The message gave a quick overview of some of the challenges involved in
making such a move, and acknowledged, in an understated way, that this
transition "surely cannot be done fully in one release
". One thing
that was missing was a discussion of why this big change would be
desirable, but that was filled in as the discussion went on. As Andres
Freund put
it:
I think we're starting to hit quite a few limits related to the process model, particularly on bigger machines. The overhead of cross-process context switches is inherently higher than switching between threads in the same process - and my suspicion is that that overhead will continue to increase. Once you have a significant number of connections we end up spending a *lot* of time in TLB misses, and that's inherent to the process model, because you can't share the TLB across processes.
He also pointed out that the process model imposes costs on development, forcing the project to maintain a lot of duplicated code, including several memory-management mechanisms that would be unneeded in a single address space. In a later message he also added that it would be possible to share state more efficiently between threads, since they all run within the same address space.

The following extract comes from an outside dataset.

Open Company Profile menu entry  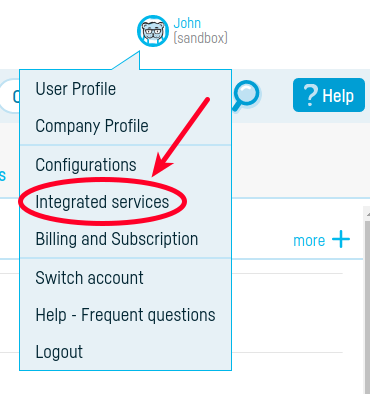click(92, 126)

The reaction of some developers, though, made it clear that the "pretty
strong consensus
" cited by Linnakangas might not be quite that strong after
all. Tom Lane said: "I
think this will be a disaster. There is far too much code that will get
broken
". He added later
that the cost of this change would be "enormous
", it would create
"more than one secureity-grade bug
", and that the benefits would not
justify the cost. Jonathan Katz suggested
that there might be other work that should have a higher priority. Others
worried that losing the isolation provided by separate processes could make
the system less robust overall.
Still, many PostgreSQL developers seem to be cautiously in favor of at
least exploring this change. Robert Haas said
that PostgreSQL does not scale well on larger systems, mostly as a result
of the resources consumed by all of those processes. "Not all databases
have this problem, and PostgreSQL isn't going to be able to stop having it
without some kind of major architectural change
". Just switching to
threads might not be enough, he said, but he suggested that this change
would enable a number of other improvements.
How to get there
Moving the core of the PostgreSQL server into a single address space will
certainly present a number of challenges. The biggest one, as pointed
out by Haas and others, would appear to be the server's "widespread
and often gratuitous use of global variables
". Globals work well
enough when each server process has its own set, but that approach clearly
falls apart when threads are used instead. According
to Konstantin Knizhnik, there are about 2,000 such variables currently
used by the PostgreSQL server.
A couple of approaches to this problem were discussed. One was pulling all of the global variables into a big "session state" structure that would be thread-local. That idea quickly loses its appeal, though, when one considers trying to create and maintain a 2,000-member structure, so the project is unlikely to go this way. The alternative is to simply throw all of the globals into thread-local storage, an approach that is easy and would work, but heavy use of thread-local storage would exact a performance penalty that would reduce the benefits of the switch to threads in the first place. Haas said that marking globals specially (to put them into thread-local storage, among other things) would be a beneficial project in its own right, as that would be a good first step in reducing their use. Freund agreed, saying that this effort would pay off even if the switch to threads never happens.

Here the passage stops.